_TASK GOAL_: If the records include pictures, omit them and set down everything else verbatim.

▼▼▼

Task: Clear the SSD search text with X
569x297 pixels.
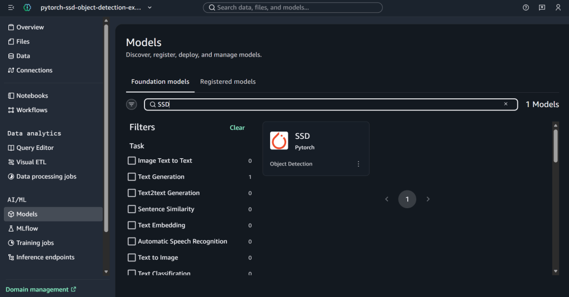Action: pos(506,104)
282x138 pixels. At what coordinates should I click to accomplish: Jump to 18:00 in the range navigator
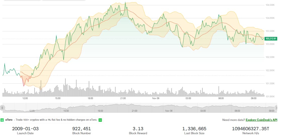100,111
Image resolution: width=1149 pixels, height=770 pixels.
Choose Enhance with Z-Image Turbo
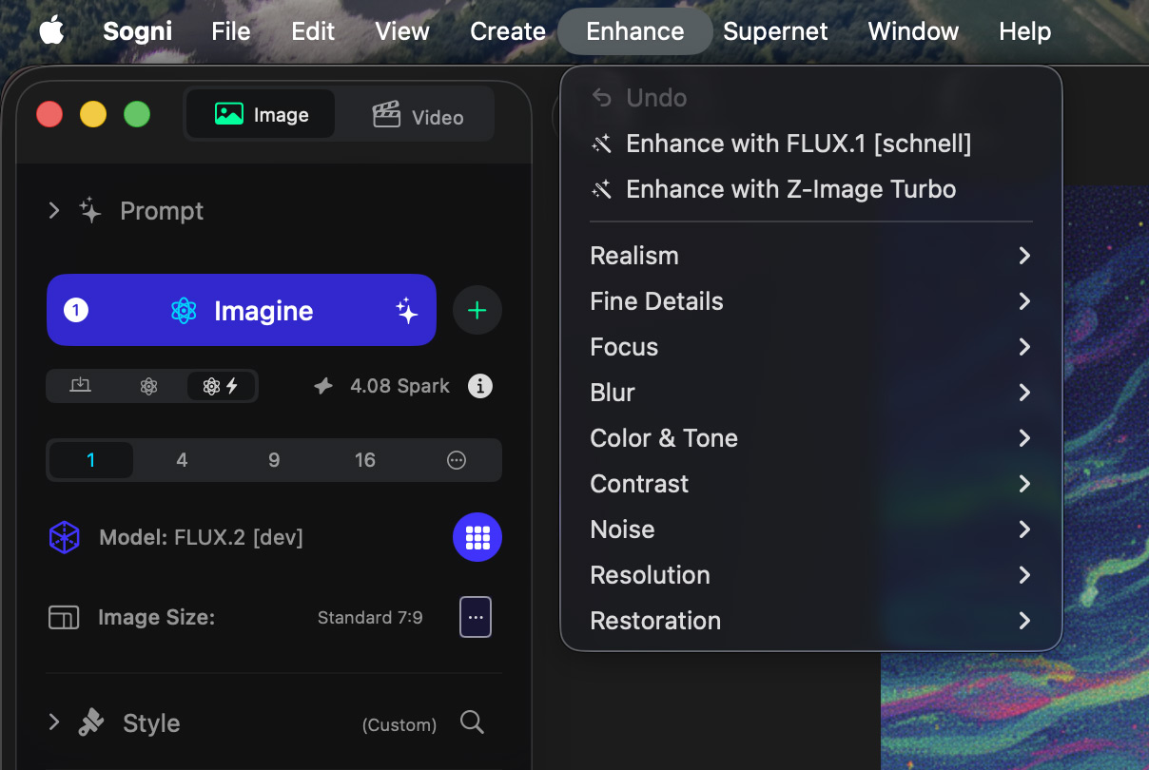click(789, 189)
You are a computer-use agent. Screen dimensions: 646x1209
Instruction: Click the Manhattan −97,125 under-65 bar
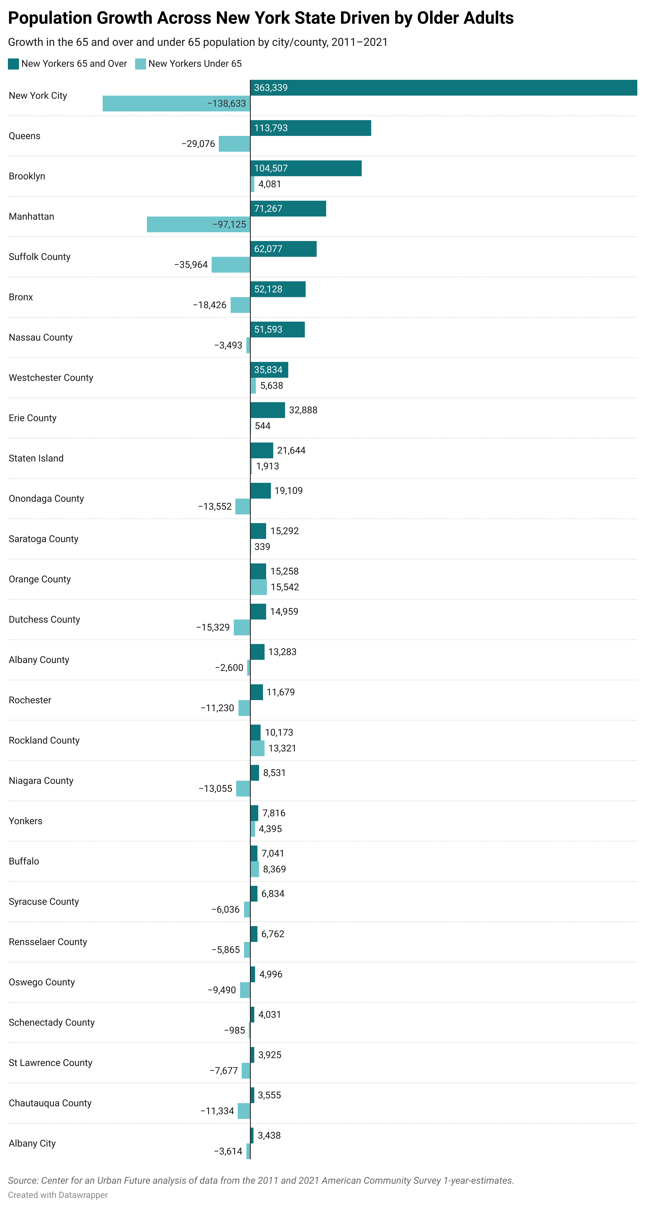(x=198, y=224)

▲▲▲

_ANSWER_:
Task: Clear the SSD search text with X
569x297 pixels.
Action: pos(506,104)
282x138 pixels. At what coordinates should I click to accomplish: Jump to 18:00 in the range navigator
100,111
Image resolution: width=1149 pixels, height=770 pixels.
Choose Enhance with Z-Image Turbo
click(789, 189)
You are a computer-use agent. Screen dimensions: 646x1209
Instruction: Click the Manhattan −97,125 under-65 bar
(x=198, y=224)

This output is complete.